Письменное задание 1.
Представьте все строки набора данных ниже в виде JSON-списка строк: на каждую строку набора одна строка списка, пустые строки пропустите.

Исходный текст.
Александр Домрин
Социализация ресурсного доступа как условие реализации мобилизационного проекта в России
Существуют два абсолютно императивных — не единственных и не достаточных, но необходимых, — условия построения социального государства в России в рамках мобилизационного проекта:
— социализация недр и природных ресурсов:
— конституционное требование о социальной функции собственности.
Российская история последней четверти века, с момента принятия действующей Конституции РФ 1993 года, со всей очевидностью подтвердила необходимость конкретизации ряда положений основ конституционного строя Российской Федерации. В первую очередь, это касается статьи 7(1), провозгласившей Российскую Федерацию «социальным государством, политика которого направлена на создание условий, обеспечивающих достойную жизнь и свободное развитие человека».

Состав набора данных.
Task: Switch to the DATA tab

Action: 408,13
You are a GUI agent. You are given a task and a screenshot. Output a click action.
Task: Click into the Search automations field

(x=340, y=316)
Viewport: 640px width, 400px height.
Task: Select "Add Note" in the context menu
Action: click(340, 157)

Письменное задание 2.
Извлеките дословно отрывок из текста о социализации ресурсного доступа. Начните с места, где стоят слова «Александр Домрин», и остановитесь после слов «социальной функции собственности.».

Решение задачи 1.
[
  "Task: Switch to the DATA tab",
  "Action: 408,13",
  "You are a GUI agent. You are given a task and a screenshot. Output a click action.",
  "Task: Click into the Search automations field",
  "(x=340, y=316)",
  "Viewport: 640px width, 400px height.",
  "Task: Select \"Add Note\" in the context menu",
  "Action: click(340, 157)"
]

Решение задачи 2.
Александр Домрин
Социализация ресурсного доступа как условие реализации мобилизационного проекта в России
Существуют два абсолютно императивных — не единственных и не достаточных, но необходимых, — условия построения социального государства в России в рамках мобилизационного проекта:
— социализация недр и природных ресурсов:
— конституционное требование о социальной функции собственности.